Moraes contra os fiscais: Quando a blindagem do poder veste toga

    17/02/2026 10h19 - Atualizado há 2 semanas

    A decisão de Alexandre de Moraes de quebrar o sigilo de servidores da Receita Federal, suspeitos segundo o Supremo Alexandre de acesso indevido a dados de ministros do Supremo Tribunal Federal e de seus familiares não pode ser analisada apenas como um ato investigativo isolado.

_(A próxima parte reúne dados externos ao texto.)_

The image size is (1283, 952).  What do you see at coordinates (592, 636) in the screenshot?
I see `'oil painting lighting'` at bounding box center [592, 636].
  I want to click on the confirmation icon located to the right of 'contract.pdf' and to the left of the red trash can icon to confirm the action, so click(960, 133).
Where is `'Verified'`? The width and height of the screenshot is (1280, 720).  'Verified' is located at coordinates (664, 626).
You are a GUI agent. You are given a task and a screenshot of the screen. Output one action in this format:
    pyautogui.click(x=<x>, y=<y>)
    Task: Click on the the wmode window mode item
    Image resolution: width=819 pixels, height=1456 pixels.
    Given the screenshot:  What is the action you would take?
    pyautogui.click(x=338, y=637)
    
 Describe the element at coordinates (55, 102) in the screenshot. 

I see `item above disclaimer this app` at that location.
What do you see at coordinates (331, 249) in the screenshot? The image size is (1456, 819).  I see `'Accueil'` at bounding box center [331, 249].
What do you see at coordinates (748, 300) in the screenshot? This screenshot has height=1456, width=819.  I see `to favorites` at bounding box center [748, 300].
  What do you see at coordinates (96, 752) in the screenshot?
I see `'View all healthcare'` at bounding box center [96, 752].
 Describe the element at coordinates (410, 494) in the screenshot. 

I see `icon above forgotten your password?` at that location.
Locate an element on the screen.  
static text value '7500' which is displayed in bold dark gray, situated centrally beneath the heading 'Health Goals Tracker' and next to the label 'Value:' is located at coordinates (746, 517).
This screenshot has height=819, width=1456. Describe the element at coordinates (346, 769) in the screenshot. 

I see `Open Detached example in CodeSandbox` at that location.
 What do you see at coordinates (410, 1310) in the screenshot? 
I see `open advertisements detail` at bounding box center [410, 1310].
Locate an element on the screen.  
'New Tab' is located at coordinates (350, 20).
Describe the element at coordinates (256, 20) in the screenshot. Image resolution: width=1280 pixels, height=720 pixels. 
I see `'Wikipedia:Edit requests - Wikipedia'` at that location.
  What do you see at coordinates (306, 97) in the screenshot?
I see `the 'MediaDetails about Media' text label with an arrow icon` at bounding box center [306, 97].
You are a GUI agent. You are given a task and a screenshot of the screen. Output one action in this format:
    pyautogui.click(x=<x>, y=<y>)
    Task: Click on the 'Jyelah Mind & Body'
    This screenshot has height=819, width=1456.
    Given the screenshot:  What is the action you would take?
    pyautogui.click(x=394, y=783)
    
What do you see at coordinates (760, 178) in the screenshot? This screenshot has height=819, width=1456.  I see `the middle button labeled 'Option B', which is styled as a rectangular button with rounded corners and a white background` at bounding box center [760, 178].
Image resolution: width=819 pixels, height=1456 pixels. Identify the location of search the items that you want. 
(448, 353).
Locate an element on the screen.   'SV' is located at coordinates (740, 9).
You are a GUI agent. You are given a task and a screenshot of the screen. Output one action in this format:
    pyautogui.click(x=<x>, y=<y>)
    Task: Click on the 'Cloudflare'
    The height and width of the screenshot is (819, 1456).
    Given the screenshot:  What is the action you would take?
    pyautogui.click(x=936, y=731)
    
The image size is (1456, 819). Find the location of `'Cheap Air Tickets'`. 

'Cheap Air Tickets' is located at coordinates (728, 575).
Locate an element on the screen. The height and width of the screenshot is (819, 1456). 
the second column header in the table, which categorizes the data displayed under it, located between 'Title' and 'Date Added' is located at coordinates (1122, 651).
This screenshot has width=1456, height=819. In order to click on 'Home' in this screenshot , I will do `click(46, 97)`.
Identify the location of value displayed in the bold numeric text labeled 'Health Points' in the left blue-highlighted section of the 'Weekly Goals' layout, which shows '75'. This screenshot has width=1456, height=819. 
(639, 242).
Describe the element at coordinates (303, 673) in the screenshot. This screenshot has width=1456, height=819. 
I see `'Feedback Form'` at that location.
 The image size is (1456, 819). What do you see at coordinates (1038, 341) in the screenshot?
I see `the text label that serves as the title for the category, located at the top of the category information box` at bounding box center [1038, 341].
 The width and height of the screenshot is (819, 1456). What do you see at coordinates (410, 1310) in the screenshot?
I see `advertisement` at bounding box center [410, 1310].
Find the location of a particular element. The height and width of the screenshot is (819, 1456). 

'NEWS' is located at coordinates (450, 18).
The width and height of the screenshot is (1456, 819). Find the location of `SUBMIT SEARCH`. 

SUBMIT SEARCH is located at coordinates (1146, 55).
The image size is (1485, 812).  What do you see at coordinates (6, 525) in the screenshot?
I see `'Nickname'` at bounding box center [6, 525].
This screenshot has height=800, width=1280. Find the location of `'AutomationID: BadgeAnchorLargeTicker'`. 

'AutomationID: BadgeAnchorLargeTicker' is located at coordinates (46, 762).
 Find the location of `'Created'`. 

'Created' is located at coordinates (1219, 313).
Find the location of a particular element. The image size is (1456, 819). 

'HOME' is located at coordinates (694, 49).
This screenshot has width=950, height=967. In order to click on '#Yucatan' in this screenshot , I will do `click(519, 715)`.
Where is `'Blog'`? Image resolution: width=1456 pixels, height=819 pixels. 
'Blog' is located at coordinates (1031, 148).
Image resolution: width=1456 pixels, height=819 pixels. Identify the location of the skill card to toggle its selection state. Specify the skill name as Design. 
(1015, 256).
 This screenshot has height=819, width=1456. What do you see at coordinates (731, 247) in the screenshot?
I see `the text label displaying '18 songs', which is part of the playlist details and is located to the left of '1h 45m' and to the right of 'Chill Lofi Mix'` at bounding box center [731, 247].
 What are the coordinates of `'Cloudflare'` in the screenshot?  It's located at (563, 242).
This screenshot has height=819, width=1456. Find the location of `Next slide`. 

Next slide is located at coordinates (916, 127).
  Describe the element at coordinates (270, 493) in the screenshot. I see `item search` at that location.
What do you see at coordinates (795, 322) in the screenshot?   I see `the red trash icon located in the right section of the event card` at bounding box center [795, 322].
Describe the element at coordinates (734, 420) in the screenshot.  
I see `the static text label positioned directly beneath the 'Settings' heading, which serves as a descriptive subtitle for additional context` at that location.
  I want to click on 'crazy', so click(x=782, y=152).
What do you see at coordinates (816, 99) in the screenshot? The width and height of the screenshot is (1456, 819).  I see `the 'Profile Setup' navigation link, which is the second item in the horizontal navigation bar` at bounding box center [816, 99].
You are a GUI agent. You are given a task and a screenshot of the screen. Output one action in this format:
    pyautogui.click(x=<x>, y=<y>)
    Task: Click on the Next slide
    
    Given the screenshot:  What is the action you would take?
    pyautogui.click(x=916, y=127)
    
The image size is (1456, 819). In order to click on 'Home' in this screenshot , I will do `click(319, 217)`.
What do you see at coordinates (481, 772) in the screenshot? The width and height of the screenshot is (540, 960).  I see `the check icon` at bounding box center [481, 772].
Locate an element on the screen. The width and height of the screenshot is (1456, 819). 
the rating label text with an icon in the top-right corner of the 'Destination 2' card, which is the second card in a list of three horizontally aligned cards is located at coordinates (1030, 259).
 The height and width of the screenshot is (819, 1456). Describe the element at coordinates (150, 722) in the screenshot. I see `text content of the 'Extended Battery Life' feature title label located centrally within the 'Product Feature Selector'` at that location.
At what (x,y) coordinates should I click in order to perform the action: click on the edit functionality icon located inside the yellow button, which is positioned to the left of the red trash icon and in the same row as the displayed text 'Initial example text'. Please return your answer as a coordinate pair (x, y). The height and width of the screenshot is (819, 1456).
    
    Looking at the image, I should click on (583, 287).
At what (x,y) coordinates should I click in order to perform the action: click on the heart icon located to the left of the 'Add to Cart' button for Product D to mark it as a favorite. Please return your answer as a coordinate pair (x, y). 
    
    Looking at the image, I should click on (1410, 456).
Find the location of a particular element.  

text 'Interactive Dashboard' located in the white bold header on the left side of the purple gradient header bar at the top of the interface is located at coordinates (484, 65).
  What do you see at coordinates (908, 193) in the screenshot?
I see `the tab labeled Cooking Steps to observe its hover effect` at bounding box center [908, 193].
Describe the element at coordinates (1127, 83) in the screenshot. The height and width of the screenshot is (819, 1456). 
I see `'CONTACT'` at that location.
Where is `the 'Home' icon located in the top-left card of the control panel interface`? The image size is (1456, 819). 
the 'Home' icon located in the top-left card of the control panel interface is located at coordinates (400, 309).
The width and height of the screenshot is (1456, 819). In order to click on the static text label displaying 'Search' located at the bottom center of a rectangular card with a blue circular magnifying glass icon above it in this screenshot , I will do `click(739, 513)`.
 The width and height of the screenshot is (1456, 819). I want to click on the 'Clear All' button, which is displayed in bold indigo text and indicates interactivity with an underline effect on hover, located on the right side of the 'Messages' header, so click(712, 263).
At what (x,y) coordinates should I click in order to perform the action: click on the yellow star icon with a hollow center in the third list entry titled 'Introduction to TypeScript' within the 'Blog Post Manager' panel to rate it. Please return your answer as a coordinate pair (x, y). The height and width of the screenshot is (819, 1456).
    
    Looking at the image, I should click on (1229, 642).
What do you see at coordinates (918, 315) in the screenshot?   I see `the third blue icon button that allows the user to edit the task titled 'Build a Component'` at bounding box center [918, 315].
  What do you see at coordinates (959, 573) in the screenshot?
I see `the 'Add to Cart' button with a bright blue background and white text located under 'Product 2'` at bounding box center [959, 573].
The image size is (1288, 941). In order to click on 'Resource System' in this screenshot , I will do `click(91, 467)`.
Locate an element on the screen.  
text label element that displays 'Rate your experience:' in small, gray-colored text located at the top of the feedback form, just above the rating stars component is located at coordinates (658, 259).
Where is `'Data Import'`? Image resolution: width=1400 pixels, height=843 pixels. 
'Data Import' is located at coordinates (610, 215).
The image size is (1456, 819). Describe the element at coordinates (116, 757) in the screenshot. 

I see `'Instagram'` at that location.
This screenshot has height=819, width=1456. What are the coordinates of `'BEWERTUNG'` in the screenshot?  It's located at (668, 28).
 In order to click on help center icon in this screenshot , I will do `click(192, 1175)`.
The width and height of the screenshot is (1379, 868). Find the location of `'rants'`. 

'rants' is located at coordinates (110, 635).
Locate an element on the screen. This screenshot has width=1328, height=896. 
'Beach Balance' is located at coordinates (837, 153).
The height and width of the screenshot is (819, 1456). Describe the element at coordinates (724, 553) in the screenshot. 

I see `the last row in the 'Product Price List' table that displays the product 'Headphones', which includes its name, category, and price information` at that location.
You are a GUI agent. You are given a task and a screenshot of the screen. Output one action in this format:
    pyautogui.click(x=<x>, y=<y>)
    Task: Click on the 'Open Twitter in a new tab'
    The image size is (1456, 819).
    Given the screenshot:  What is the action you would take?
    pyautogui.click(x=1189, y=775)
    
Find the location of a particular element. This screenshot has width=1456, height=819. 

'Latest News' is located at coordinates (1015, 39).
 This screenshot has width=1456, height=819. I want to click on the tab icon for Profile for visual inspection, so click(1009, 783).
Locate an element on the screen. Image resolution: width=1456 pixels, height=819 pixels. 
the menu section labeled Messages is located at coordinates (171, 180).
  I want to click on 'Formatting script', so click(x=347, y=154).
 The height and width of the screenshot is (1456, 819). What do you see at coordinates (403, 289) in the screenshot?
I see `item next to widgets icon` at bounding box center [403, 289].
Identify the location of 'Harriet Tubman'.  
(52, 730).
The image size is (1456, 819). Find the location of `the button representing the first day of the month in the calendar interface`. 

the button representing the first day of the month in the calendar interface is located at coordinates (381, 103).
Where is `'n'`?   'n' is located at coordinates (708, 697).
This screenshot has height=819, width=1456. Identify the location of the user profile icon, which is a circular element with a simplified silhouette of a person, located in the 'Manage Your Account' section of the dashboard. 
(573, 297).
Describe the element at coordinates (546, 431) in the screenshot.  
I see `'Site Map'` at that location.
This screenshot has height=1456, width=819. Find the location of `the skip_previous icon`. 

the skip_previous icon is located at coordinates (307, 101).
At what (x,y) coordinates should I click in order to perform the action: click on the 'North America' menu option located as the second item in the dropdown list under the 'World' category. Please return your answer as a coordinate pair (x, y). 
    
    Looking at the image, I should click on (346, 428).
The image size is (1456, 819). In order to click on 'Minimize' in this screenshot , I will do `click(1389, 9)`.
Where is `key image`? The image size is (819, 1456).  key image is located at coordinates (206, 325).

Inserida no contexto institucional recente, a medida assume contornos muito mais graves: revela um movimento de autodefesa do topo do poder que passa a mirar justamente os órgãos encarregados, por dever constitucional, de rastrear irregularidades financeiras e movimentações suspeitas — como Receita Federal, Coaf e demais estruturas de controle.

    O processo corre sob sigilo, mas as consequências são públicas e simbólicas. Servidores foram alvo de busca e apreensão, afastados de suas funções, tiveram passaportes cancelados e passaram a usar tornozeleira eletrônica. A dureza das medidas contrasta com a ausência, até aqui, de transparência proporcional sobre os fatos que motivaram tamanha intervenção.
    Em linguagem direta: quando a reação do poder é mais barulhenta que a própria suspeita, o sinal institucional é preocupante.

    O episódio ganha peso adicional porque ocorre logo após a revelação de que dados fiscais da esposa do próprio Moraes e do filho de outro ministro teriam sido acessados indevidamente. A resposta do magistrado foi ordenar que a Receita rastreasse qualquer consulta envolvendo não apenas ministros, mas também esposas, filhos, irmãos e ascendentes de toda a Corte.

    Na prática, amplia-se a zona de proteção do poder enquanto se estreita o espaço de atuação de quem fiscaliza.

    Esse é o ponto central — e incômodo: quando órgãos de controle passam a ser tratados como suspeitos sempre que suas investigações tangenciam o Supremo, a mensagem institucional deixa de ser jurídica e passa a ser política.

    Não soa como defesa da legalidade, mas como intimidação preventiva.

    Num Estado Democrático de Direito, Receita e Coaf não existem para proteger autoridades. Existem para investigá-las, se necessário. Transformar essa função constitucional em risco funcional é inverter a lógica republicana.

    A gravidade se intensifica porque tudo ocorre dentro de inquéritos concentrados no próprio Supremo, onde a mesma autoridade pode figurar, simultaneamente, como potencial vítima, condutor da investigação e julgador final.

    Esse acúmulo de papéis não é mero detalhe técnico — é uma anomalia institucional que tensiona os limites do devido processo e da separação de poderes.

    Se houve violação ilegal de dados fiscais, que os responsáveis sejam punidos com o máximo rigor. Mas punir eventuais crimes não autoriza transformar a máquina investigativa do Estado em escudo corporativo.

    O que se vê, cada vez com menos disfarce, é a construção de uma muralha institucional em torno do Supremo — especialmente de seus membros mais poderosos.
    E muralhas, na história das democracias, raramente são erguidas para proteger o cidadão comum.

    Quando o guardião passa a atacar os fiscais, o problema deixa de ser jurídico. Passa a ser republicano.